La Cour rappelle que l’article 10 de la Convention ne garantit pas une liberté d’expression sans limites même quand il s’agit de rendre compte dans la presse de questions sérieuses d’intérêt général. Le paragraphe 2 de cet article précise que l’exercice de cette liberté comporte des « devoirs et responsabilités » qui peuvent revêtir de l’importance lorsque, comme en l’espèce, on risque de porter atteinte à la réputation de particuliers et de mettre en péril les « droits d’autrui ». Ainsi, l’information rapportée sur des questions d’intérêt général est subordonnée à la condition que les intéressés agissent de bonne foi de manière à fournir des informations exactes et dignes de crédit.

La Cour rappelle également que, selon sa jurisprudence bien établie, afin d’évaluer l’admissibilité d’une déclaration litigieuse, il y a lieu de distinguer entre déclarations factuelles et jugements de valeur. Si la matérialité d’un fait peut se prouver, un jugement de valeur ne se prête pas à une démonstration de son exactitude.

La Cour note que les juridictions nationales, tout en tenant compte du statut du requérant, qui n’est pas un professionnel de l’information, n’exigeant de lui ni d’effectuer une enquête sérieuse ni d’établir entièrement la véracité des propos litigieux, ont constaté que celui-ci avait failli à produire des éléments susceptibles d’étayer ses imputations diffamatoires. En particulier, elles ont considéré que les témoignages recueillis par le requérant et matérialisés dans des attestations ainsi que les dépositions orales faites devant elles ne constituaient pas une base factuelle suffisante, les témoins ne faisant qu’attester de la réalité des propos que le requérant leur avait tenus. La Cour estime qu’en exigeant du requérant, qui a fait une relation précise des faits dans lesquels il était impliqué, qu’il apporte des éléments de nature à les accréditer, les juridictions françaises n’ont pas excédé la marge d’appréciation dont elles disposaient. La Cour ne décèle pas d’éléments pour s’écarter des conclusions auxquelles sont parvenues les juridictions nationales. Avec ces dernières, elle considère que le requérant ne disposait pas d’une base factuelle suffisante pour affirmer publiquement que Dominique Strauss-Kahn aurait commis des faits susceptibles de caractériser le délit de corruption ou de trafic d’influence.

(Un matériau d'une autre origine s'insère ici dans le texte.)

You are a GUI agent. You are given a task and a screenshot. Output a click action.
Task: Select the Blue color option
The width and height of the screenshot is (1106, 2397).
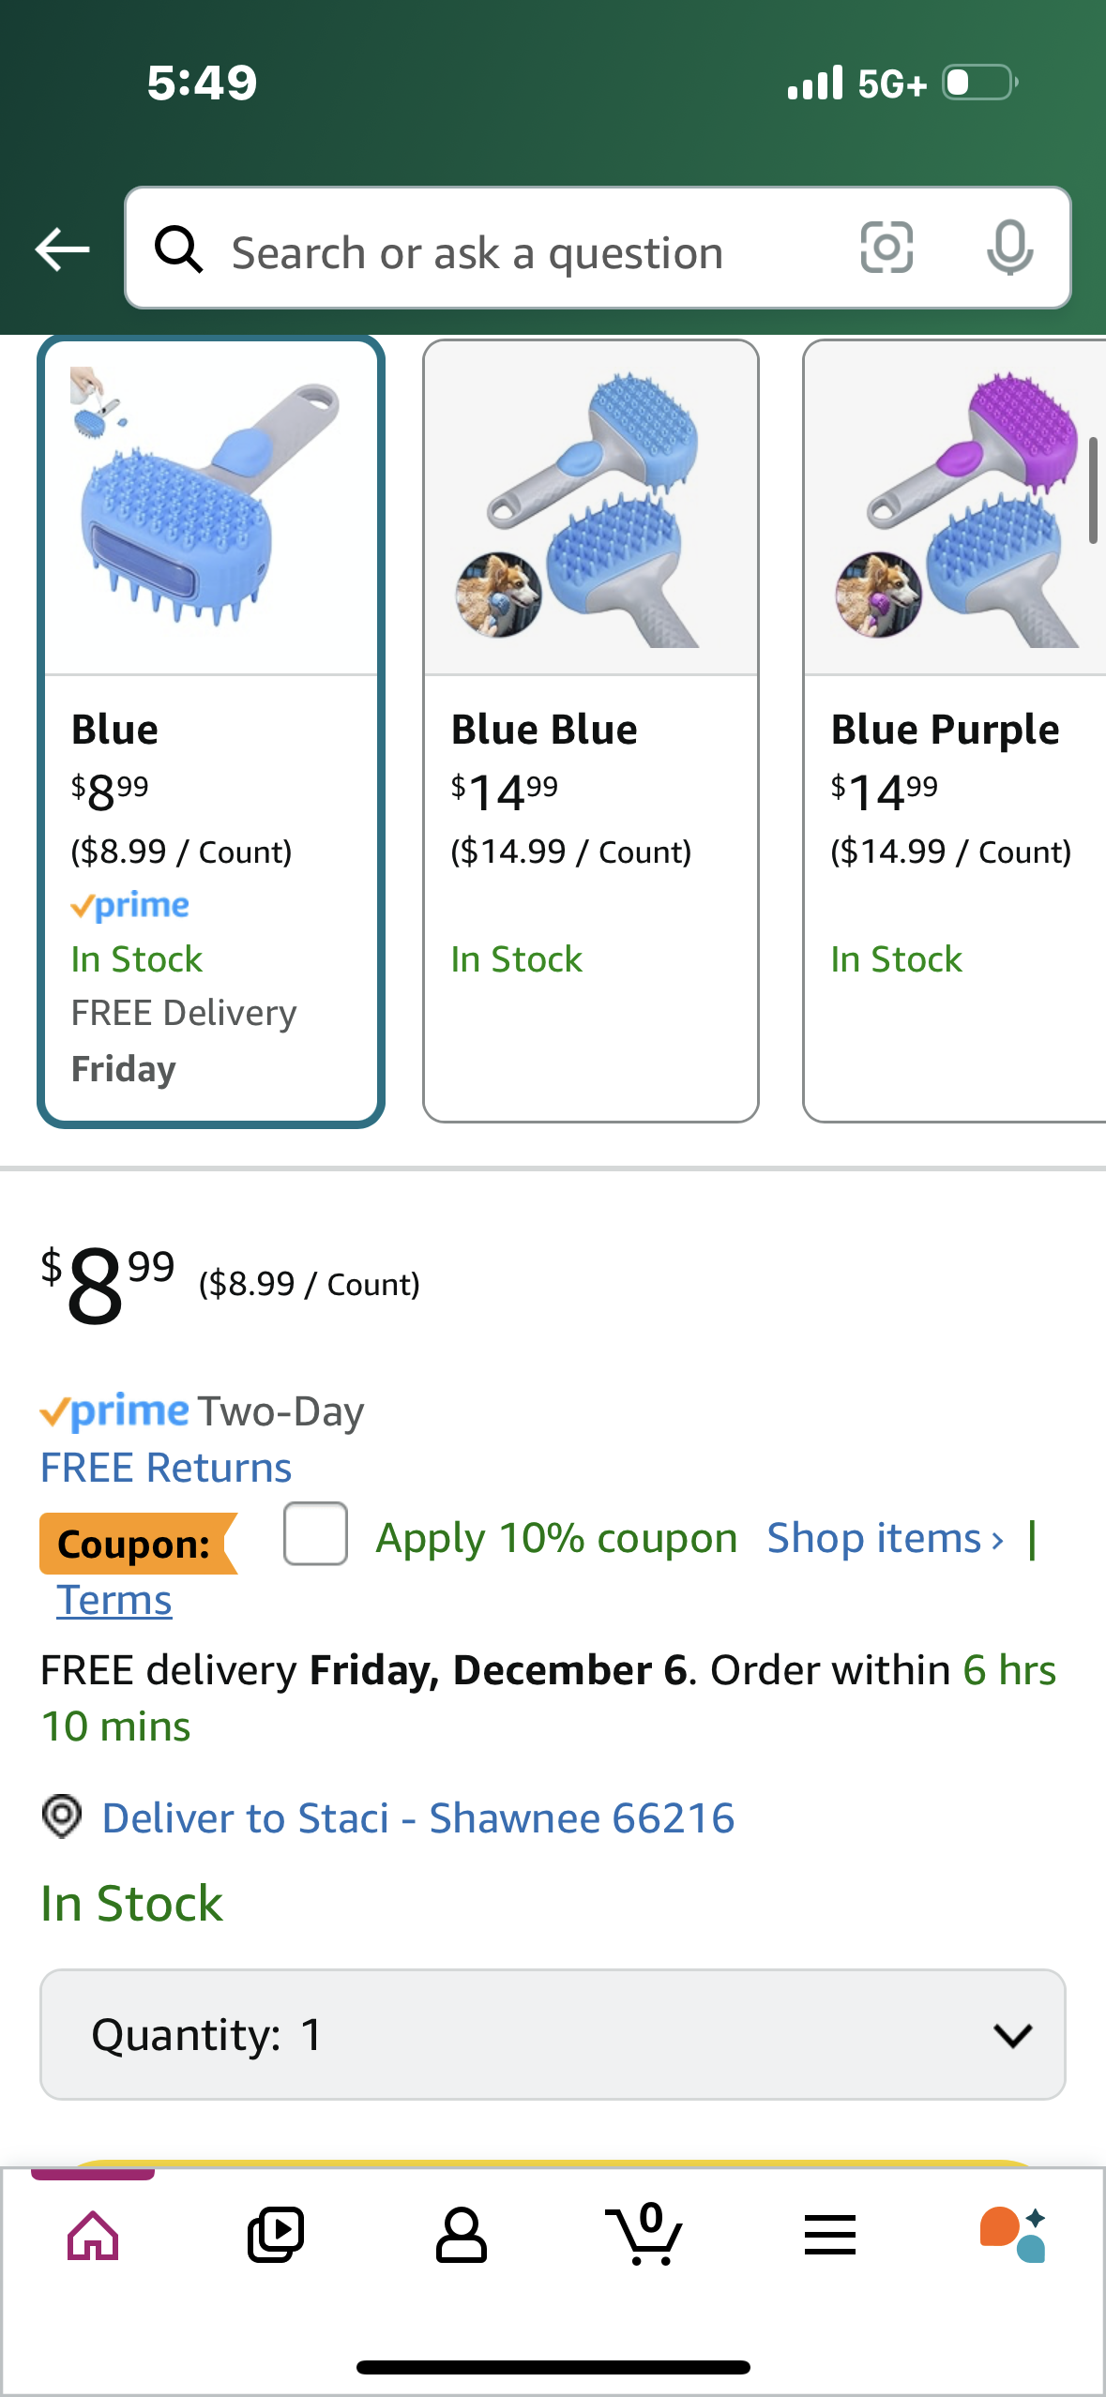[211, 731]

En l’absence d’une base factuelle solide et convaincante, et compte tenu de la gravité des accusations portées et du droit que l’article 6 § 2 de la Convention reconnaît aux individus d’être présumés innocents jusqu’à ce que leur culpabilité ait été légalement établie, la Cour considère que les motifs avancés par les juridictions nationales pour condamner le requérant étaient pertinents et suffisants.

Enfin, au vu des circonstances de l’espèce, la Cour ne juge pas excessive ou de nature à emporter un effet dissuasif pour l’exercice de la liberté d’expression la condamnation du requérant à une amende de 2 000 euros, avec sursis, et à verser 1 500 euros in solidum au titre des dommages et intérêts.

Compte tenu de ce qui précède, la Cour estime que la condamnation du requérant pour complicité de diffamation publique et la sanction qui lui a été infligée ne sont pas disproportionnées aux buts légitimes visés. L’ingérence dans le droit du requérant à la liberté d’expression était donc nécessaire dans une société démocratique afin de protéger la réputation d’autrui. Partant, la requête est irrecevable pour défaut manifeste de fondement.